*Problem details*.
With the string "will" as the filter, copy each matching line from the records.

Stored data:

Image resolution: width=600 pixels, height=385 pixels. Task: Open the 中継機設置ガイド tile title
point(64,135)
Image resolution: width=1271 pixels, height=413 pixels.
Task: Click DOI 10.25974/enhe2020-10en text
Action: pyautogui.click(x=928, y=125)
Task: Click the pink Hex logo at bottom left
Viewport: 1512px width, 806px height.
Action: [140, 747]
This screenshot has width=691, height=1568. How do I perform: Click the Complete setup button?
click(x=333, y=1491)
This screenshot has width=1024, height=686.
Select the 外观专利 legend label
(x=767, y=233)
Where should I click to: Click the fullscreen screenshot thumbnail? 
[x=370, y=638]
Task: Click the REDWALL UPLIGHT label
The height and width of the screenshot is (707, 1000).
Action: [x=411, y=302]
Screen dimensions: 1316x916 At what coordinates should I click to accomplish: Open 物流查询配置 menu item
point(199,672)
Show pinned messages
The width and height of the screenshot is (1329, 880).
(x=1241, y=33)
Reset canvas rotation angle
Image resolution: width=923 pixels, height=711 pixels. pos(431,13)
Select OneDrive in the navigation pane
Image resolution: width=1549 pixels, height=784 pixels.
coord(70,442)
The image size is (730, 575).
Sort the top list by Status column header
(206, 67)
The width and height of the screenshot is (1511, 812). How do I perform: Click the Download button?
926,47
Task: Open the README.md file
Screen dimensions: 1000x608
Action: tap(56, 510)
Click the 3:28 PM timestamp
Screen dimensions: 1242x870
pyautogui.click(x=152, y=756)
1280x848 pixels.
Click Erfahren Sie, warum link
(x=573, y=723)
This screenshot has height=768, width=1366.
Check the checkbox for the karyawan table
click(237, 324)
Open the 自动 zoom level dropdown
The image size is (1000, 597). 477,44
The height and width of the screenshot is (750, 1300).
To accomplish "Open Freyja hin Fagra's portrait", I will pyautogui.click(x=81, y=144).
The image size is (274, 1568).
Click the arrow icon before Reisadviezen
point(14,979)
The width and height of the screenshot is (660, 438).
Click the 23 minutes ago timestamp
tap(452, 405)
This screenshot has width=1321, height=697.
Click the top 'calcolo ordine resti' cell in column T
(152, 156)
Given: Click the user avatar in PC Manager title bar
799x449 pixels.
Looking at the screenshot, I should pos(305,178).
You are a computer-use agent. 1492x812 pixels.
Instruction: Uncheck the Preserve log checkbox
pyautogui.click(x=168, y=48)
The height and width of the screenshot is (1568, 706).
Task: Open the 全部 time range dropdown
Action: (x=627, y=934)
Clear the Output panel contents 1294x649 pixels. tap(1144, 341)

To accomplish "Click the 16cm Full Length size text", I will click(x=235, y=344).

*Task output*.
To accomplish "Open Freyja hin Fagra's portrait", I will pyautogui.click(x=81, y=144).
To accomplish "Click the 16cm Full Length size text", I will click(x=235, y=344).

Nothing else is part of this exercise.